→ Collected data
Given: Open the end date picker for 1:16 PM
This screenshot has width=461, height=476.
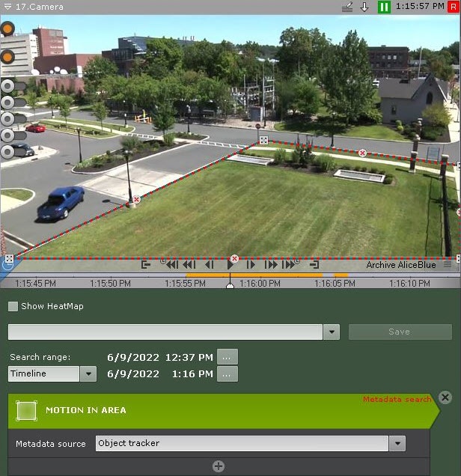Looking at the screenshot, I should pos(228,373).
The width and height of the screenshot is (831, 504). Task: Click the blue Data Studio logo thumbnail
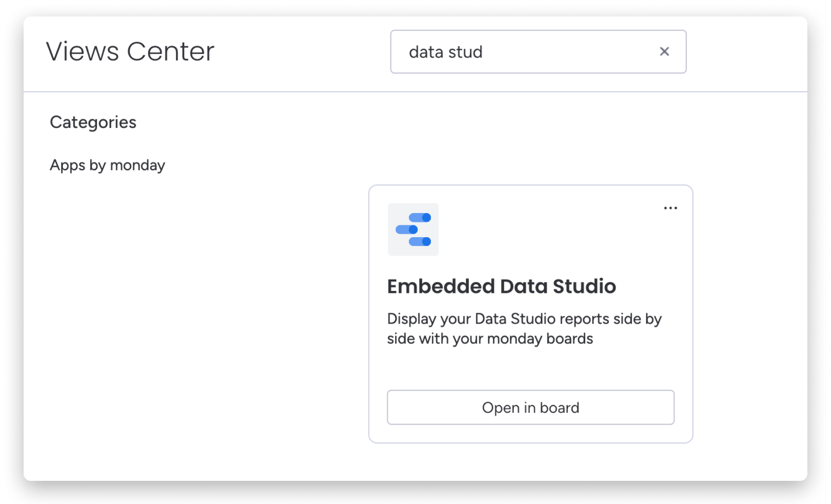click(413, 230)

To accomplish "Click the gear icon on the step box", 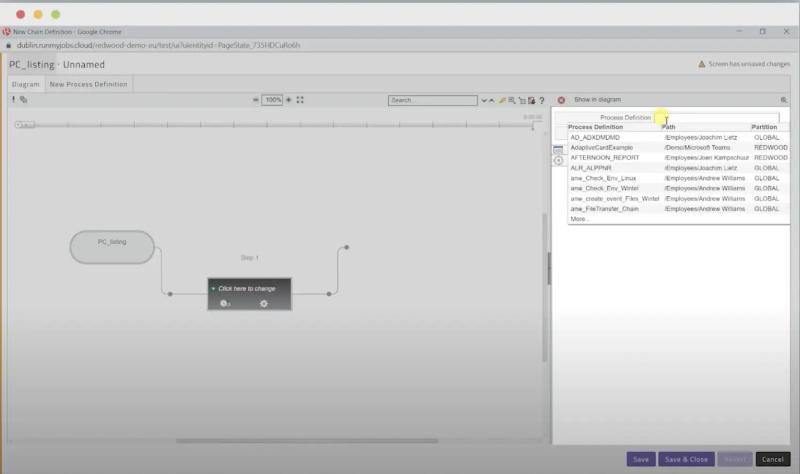I will [264, 303].
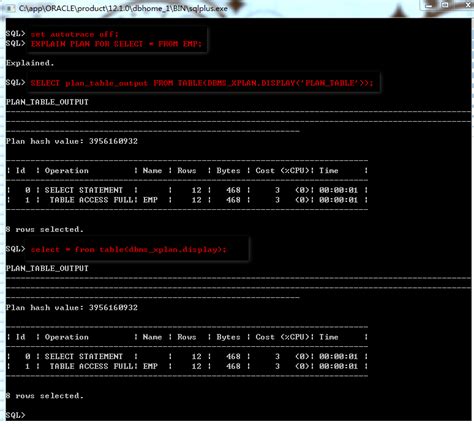474x427 pixels.
Task: Click the empty SQL> prompt at the bottom
Action: 15,415
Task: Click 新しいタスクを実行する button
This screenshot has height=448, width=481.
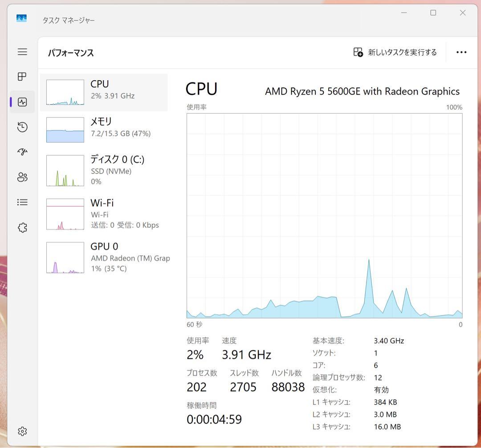Action: click(x=395, y=52)
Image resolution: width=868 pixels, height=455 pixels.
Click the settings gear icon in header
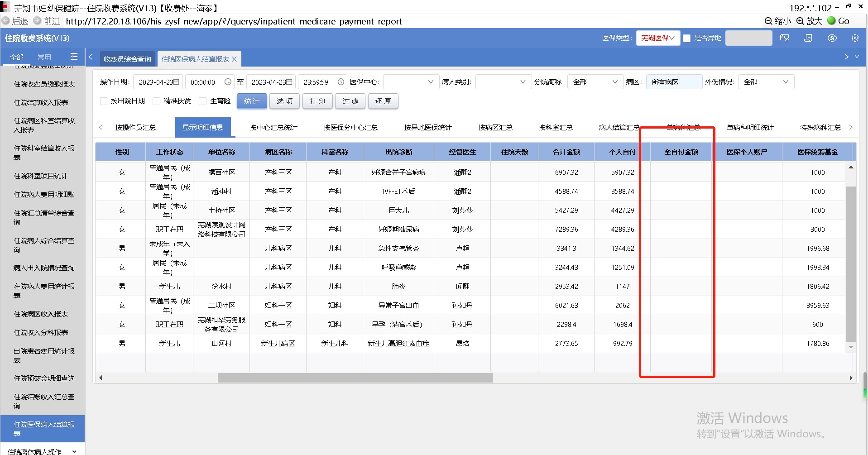[x=855, y=38]
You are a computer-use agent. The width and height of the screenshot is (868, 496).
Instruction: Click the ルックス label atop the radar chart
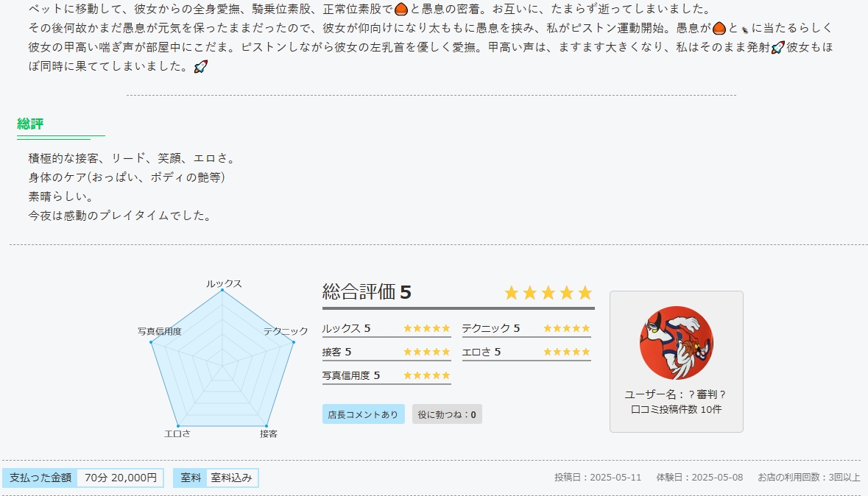[224, 283]
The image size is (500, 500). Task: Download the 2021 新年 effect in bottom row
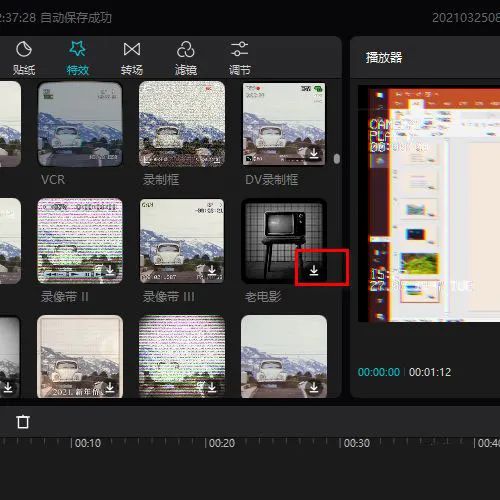[x=110, y=387]
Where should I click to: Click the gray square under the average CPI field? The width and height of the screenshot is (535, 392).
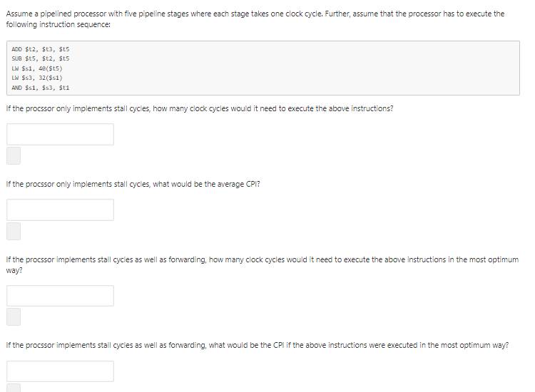(14, 232)
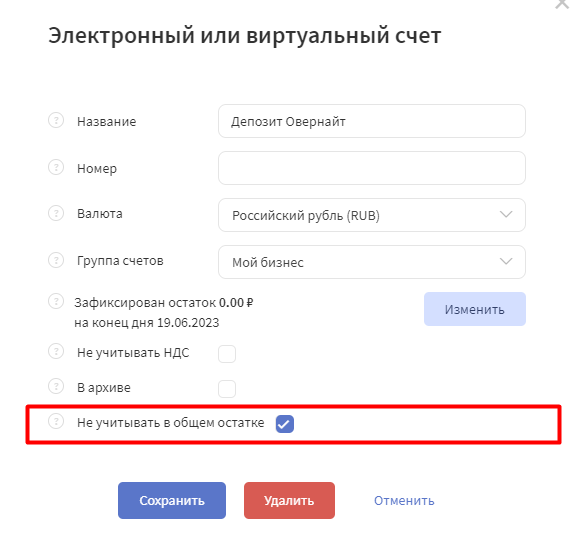Open the Валюта dropdown with Российский рубль
571x541 pixels.
372,215
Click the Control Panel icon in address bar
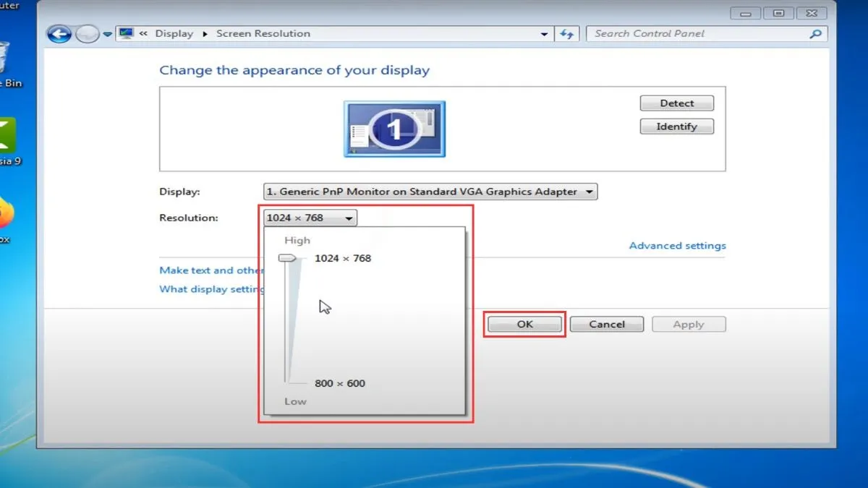This screenshot has height=488, width=868. pyautogui.click(x=127, y=33)
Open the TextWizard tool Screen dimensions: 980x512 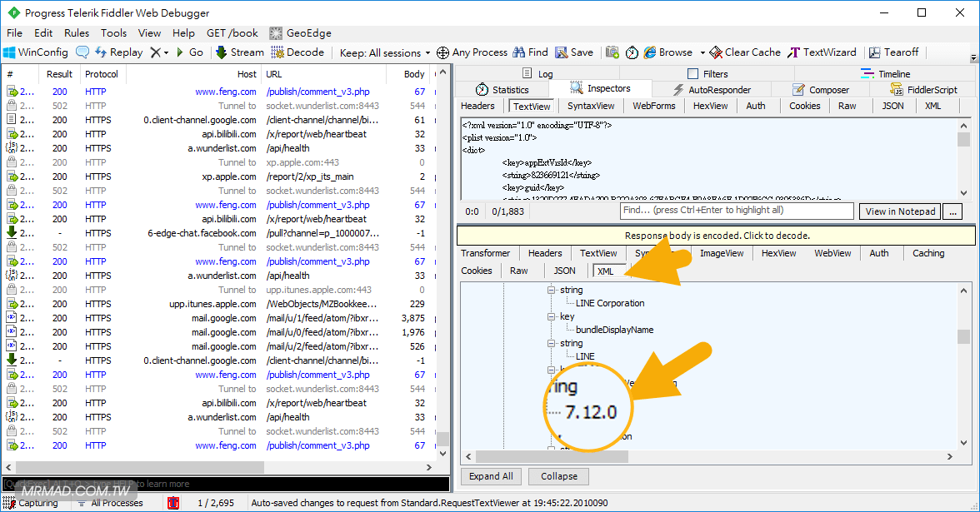[823, 52]
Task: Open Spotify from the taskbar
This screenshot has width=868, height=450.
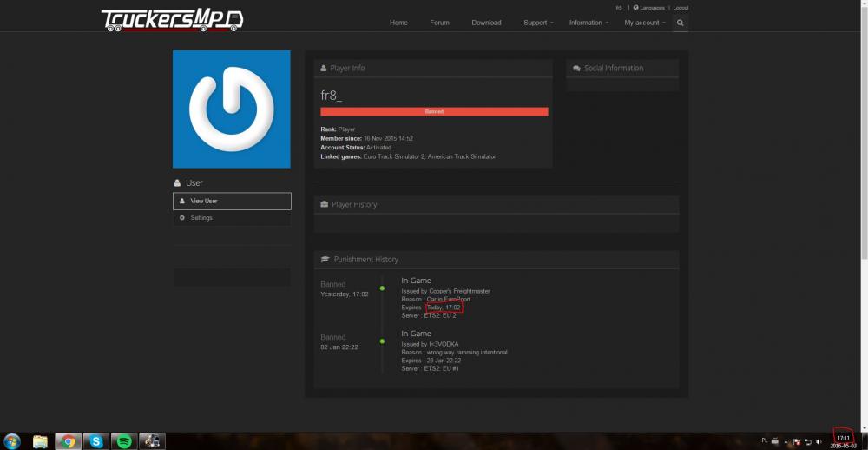Action: click(123, 441)
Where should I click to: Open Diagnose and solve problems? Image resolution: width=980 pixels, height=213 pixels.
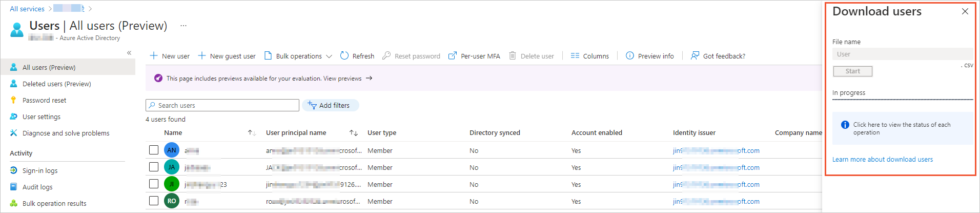(x=66, y=133)
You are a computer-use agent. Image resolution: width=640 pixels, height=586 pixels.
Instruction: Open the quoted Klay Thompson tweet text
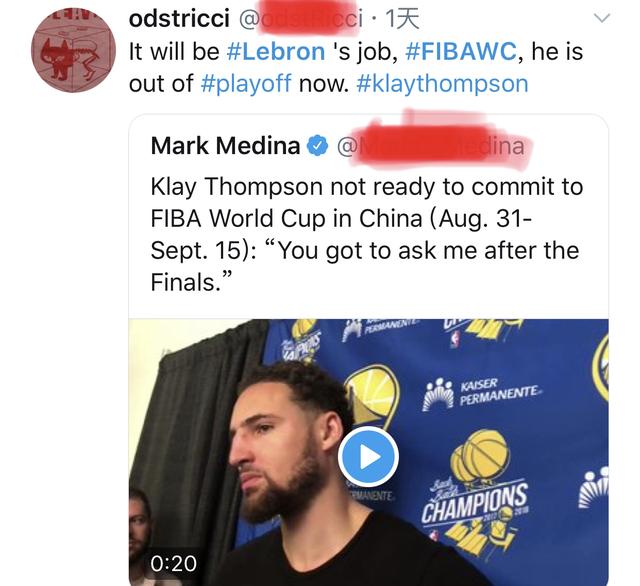pyautogui.click(x=367, y=234)
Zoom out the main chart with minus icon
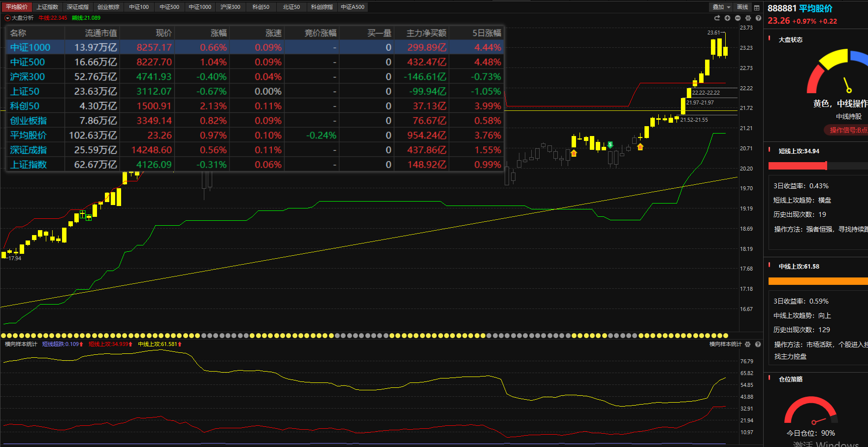 coord(738,18)

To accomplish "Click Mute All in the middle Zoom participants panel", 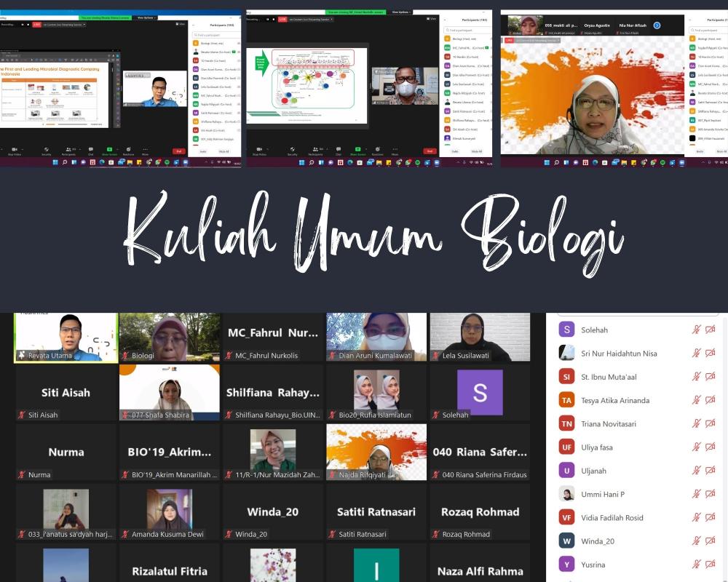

→ What to do
Exactly the lines from the one with "Instruction: Open the" through the end of the records should be written out, and only those. Pictures do not belong in the copy.

→ Response to the task
Instruction: Open the quoted Klay Thompson tweet text
pyautogui.click(x=367, y=234)
Zoom out the main chart with minus icon
 coord(738,18)

To accomplish "Click Mute All in the middle Zoom participants panel", 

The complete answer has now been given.